Copy out every record precisely.

THE INPUT: Begin

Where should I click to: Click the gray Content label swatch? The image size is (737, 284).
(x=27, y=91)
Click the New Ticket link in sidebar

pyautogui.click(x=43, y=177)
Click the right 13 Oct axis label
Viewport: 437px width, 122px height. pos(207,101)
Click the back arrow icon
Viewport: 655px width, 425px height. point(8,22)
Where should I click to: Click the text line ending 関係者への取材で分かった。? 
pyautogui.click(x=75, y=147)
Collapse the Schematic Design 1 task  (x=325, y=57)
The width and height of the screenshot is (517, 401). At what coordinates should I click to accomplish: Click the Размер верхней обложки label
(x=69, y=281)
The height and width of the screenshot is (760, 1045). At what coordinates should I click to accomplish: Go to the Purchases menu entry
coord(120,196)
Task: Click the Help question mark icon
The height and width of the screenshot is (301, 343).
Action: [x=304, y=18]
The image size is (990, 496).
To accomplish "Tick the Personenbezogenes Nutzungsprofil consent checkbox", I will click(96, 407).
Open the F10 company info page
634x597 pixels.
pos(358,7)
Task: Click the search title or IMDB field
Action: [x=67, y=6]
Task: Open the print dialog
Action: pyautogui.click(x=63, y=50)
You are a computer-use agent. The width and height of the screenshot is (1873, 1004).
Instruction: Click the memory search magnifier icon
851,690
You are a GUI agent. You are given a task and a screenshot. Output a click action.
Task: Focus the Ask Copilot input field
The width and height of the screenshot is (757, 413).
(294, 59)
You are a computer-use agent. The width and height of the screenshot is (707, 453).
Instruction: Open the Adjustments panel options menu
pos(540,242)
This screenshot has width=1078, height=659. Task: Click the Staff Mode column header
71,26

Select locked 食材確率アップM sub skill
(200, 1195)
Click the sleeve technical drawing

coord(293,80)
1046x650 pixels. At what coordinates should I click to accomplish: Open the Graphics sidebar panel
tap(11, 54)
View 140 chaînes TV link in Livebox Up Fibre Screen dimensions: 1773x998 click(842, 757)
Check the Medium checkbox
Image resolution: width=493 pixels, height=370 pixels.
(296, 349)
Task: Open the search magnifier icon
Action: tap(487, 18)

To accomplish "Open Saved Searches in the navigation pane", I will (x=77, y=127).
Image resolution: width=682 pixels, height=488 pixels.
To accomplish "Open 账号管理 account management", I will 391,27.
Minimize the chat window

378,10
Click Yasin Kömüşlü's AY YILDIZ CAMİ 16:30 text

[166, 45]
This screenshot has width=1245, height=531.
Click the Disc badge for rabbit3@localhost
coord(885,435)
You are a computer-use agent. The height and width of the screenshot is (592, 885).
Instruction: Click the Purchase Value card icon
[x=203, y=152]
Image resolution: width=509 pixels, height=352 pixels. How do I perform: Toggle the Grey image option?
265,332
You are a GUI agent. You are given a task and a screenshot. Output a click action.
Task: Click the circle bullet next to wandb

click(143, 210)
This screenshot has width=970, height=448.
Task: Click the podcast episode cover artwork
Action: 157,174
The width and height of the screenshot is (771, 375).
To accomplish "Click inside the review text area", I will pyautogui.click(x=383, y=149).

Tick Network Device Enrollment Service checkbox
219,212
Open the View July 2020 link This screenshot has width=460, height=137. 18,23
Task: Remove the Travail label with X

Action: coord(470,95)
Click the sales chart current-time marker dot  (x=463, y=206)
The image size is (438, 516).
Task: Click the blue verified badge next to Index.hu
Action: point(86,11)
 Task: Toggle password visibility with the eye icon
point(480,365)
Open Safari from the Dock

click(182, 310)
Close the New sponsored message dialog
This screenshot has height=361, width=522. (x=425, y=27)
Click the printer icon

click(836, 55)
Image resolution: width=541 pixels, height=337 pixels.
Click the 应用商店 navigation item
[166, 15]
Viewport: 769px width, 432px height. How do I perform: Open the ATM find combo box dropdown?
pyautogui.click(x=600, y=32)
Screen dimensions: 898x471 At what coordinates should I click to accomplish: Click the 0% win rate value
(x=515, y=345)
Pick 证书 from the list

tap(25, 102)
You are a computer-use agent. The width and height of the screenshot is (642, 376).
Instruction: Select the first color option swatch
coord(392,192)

THE INPUT: End

ANSWER AREA
Where should I click to: Click the gray Content label swatch? The image size is (737, 284).
(x=27, y=91)
Click the New Ticket link in sidebar

pyautogui.click(x=43, y=177)
Click the right 13 Oct axis label
Viewport: 437px width, 122px height. pos(207,101)
Click the back arrow icon
Viewport: 655px width, 425px height. point(8,22)
Where should I click to: Click the text line ending 関係者への取材で分かった。? 
pyautogui.click(x=75, y=147)
Collapse the Schematic Design 1 task  (x=325, y=57)
The width and height of the screenshot is (517, 401). At what coordinates should I click to accomplish: Click the Размер верхней обложки label
(x=69, y=281)
The height and width of the screenshot is (760, 1045). At what coordinates should I click to accomplish: Go to the Purchases menu entry
coord(120,196)
Task: Click the Help question mark icon
The height and width of the screenshot is (301, 343).
Action: [x=304, y=18]
The image size is (990, 496).
To accomplish "Tick the Personenbezogenes Nutzungsprofil consent checkbox", I will click(96, 407).
Open the F10 company info page
634x597 pixels.
pos(358,7)
Task: Click the search title or IMDB field
Action: [x=67, y=6]
Task: Open the print dialog
Action: pyautogui.click(x=63, y=50)
You are a computer-use agent. The width and height of the screenshot is (1873, 1004).
Instruction: Click the memory search magnifier icon
851,690
You are a GUI agent. You are given a task and a screenshot. Output a click action.
Task: Focus the Ask Copilot input field
The width and height of the screenshot is (757, 413).
(294, 59)
You are a computer-use agent. The width and height of the screenshot is (707, 453).
Instruction: Open the Adjustments panel options menu
pos(540,242)
This screenshot has width=1078, height=659. Task: Click the Staff Mode column header
71,26

Select locked 食材確率アップM sub skill
(200, 1195)
Click the sleeve technical drawing

coord(293,80)
1046x650 pixels. At what coordinates should I click to accomplish: Open the Graphics sidebar panel
tap(11, 54)
View 140 chaînes TV link in Livebox Up Fibre Screen dimensions: 1773x998 click(842, 757)
Check the Medium checkbox
Image resolution: width=493 pixels, height=370 pixels.
(296, 349)
Task: Open the search magnifier icon
Action: tap(487, 18)

To accomplish "Open Saved Searches in the navigation pane", I will (x=77, y=127).
Image resolution: width=682 pixels, height=488 pixels.
To accomplish "Open 账号管理 account management", I will 391,27.
Minimize the chat window

378,10
Click Yasin Kömüşlü's AY YILDIZ CAMİ 16:30 text

[166, 45]
This screenshot has width=1245, height=531.
Click the Disc badge for rabbit3@localhost
coord(885,435)
You are a computer-use agent. The height and width of the screenshot is (592, 885).
Instruction: Click the Purchase Value card icon
[x=203, y=152]
Image resolution: width=509 pixels, height=352 pixels. How do I perform: Toggle the Grey image option?
265,332
You are a GUI agent. You are given a task and a screenshot. Output a click action.
Task: Click the circle bullet next to wandb

click(143, 210)
This screenshot has width=970, height=448.
Task: Click the podcast episode cover artwork
Action: 157,174
The width and height of the screenshot is (771, 375).
To accomplish "Click inside the review text area", I will pyautogui.click(x=383, y=149).

Tick Network Device Enrollment Service checkbox
219,212
Open the View July 2020 link This screenshot has width=460, height=137. 18,23
Task: Remove the Travail label with X

Action: coord(470,95)
Click the sales chart current-time marker dot  (x=463, y=206)
The image size is (438, 516).
Task: Click the blue verified badge next to Index.hu
Action: point(86,11)
 Task: Toggle password visibility with the eye icon
point(480,365)
Open Safari from the Dock

click(182, 310)
Close the New sponsored message dialog
This screenshot has height=361, width=522. (x=425, y=27)
Click the printer icon

click(836, 55)
Image resolution: width=541 pixels, height=337 pixels.
Click the 应用商店 navigation item
[166, 15]
Viewport: 769px width, 432px height. How do I perform: Open the ATM find combo box dropdown?
pyautogui.click(x=600, y=32)
Screen dimensions: 898x471 At what coordinates should I click to accomplish: Click the 0% win rate value
(x=515, y=345)
Pick 证书 from the list

tap(25, 102)
You are a computer-use agent. The width and height of the screenshot is (642, 376).
Instruction: Select the first color option swatch
coord(392,192)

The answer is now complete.